- PROBLEM DETAILS:
From the first line to the last, retype the records exactly without their images.

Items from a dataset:
——————————
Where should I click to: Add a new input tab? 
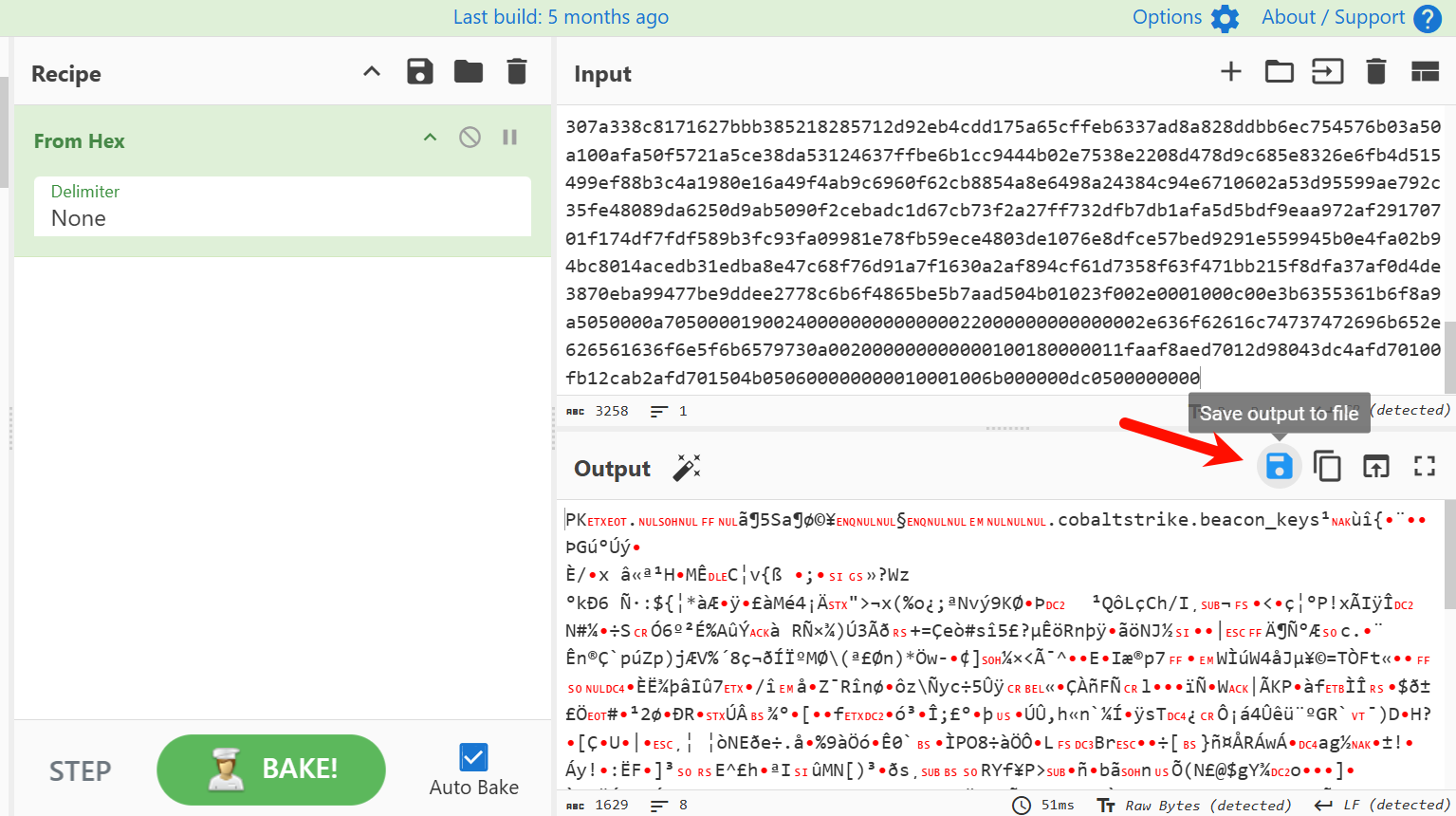point(1230,72)
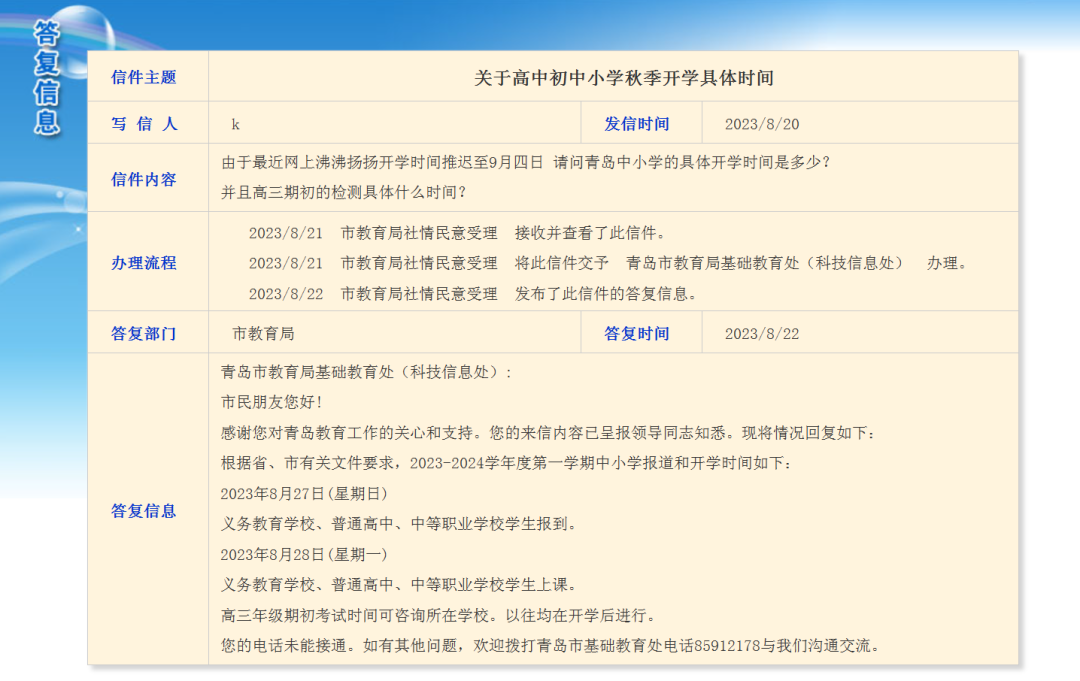Click the 办理流程 row label
The width and height of the screenshot is (1080, 681).
(x=143, y=263)
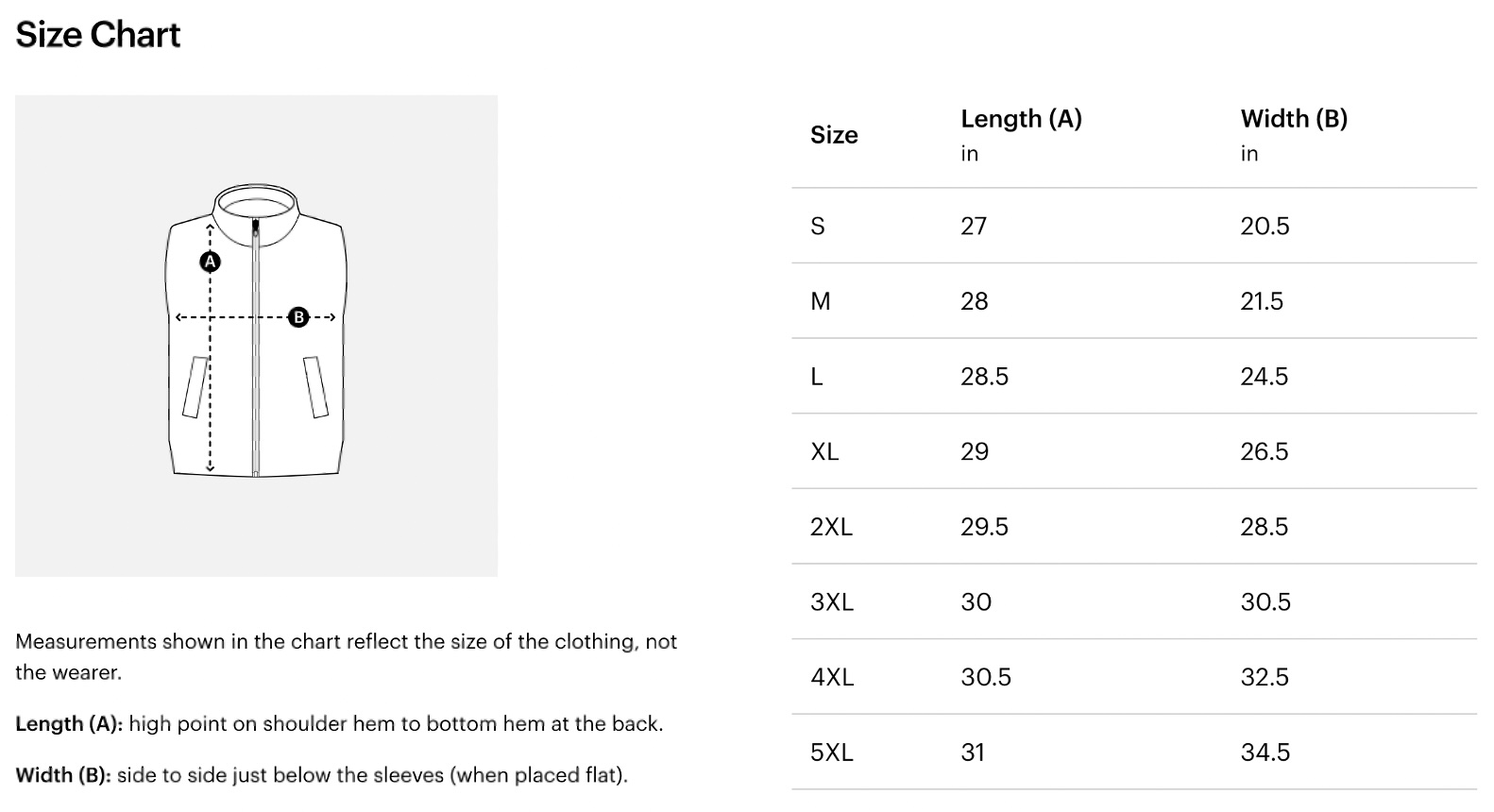Click the 5XL size row label
The width and height of the screenshot is (1494, 812).
831,753
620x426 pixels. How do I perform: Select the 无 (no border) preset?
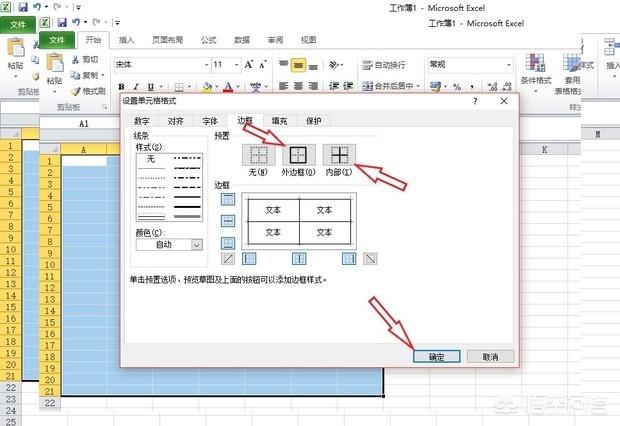click(x=254, y=155)
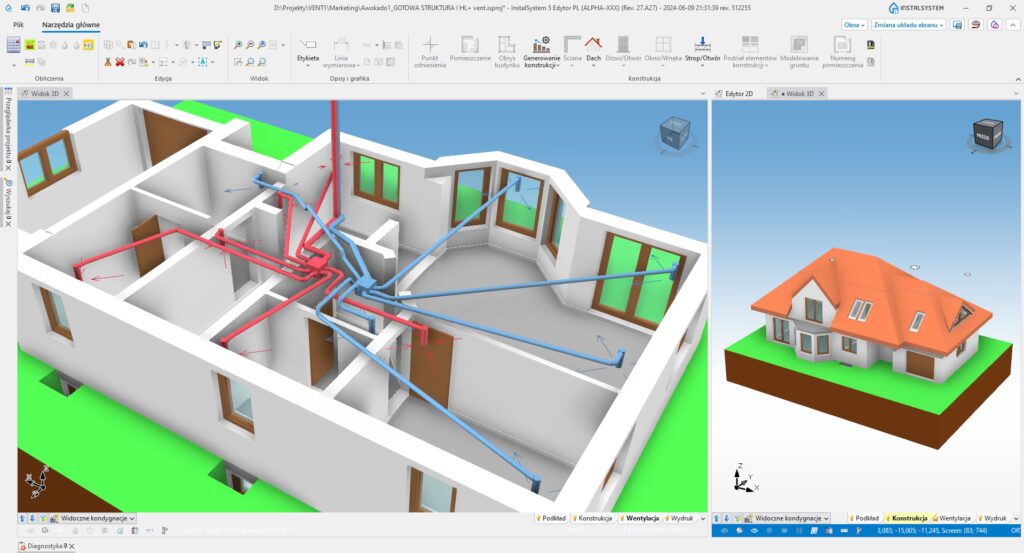Click the view cube in left 3D view

[673, 135]
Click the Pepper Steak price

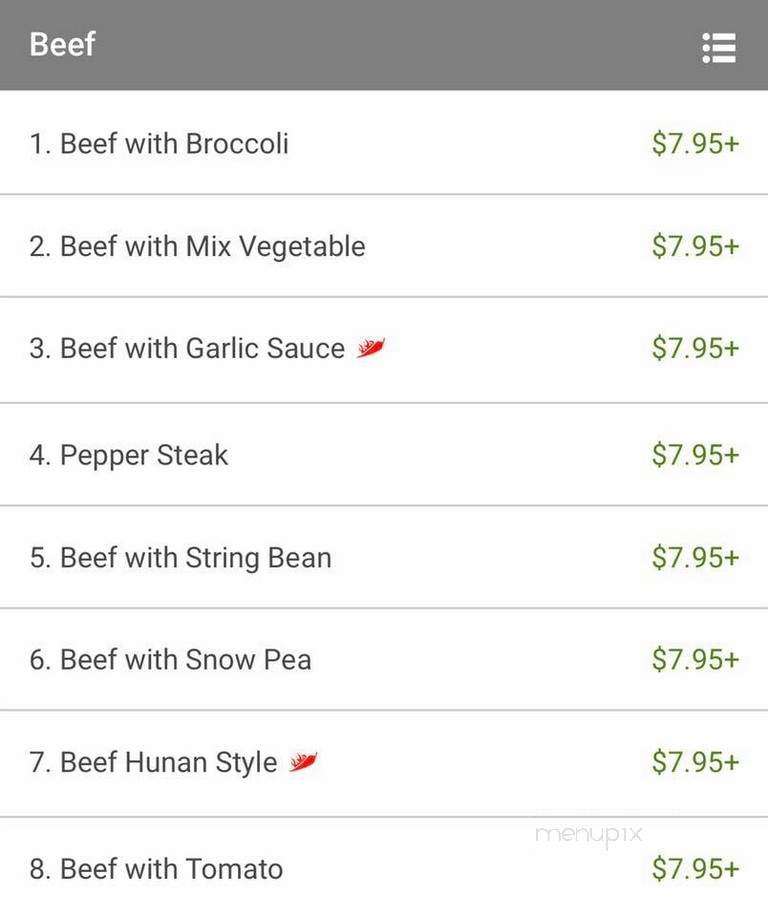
——————————
- TASK RESPONSE:
Where should I click to: Add a new input tab? 
point(1230,72)
Click the 办理流程 row label
The width and height of the screenshot is (1080, 681).
(x=143, y=263)
Click the 5XL size row label
The width and height of the screenshot is (1494, 812).
831,753
620x426 pixels. How do I perform: Select the 无 (no border) preset?
click(x=254, y=155)
Click the view cube in left 3D view

[673, 135]
Click the Pepper Steak price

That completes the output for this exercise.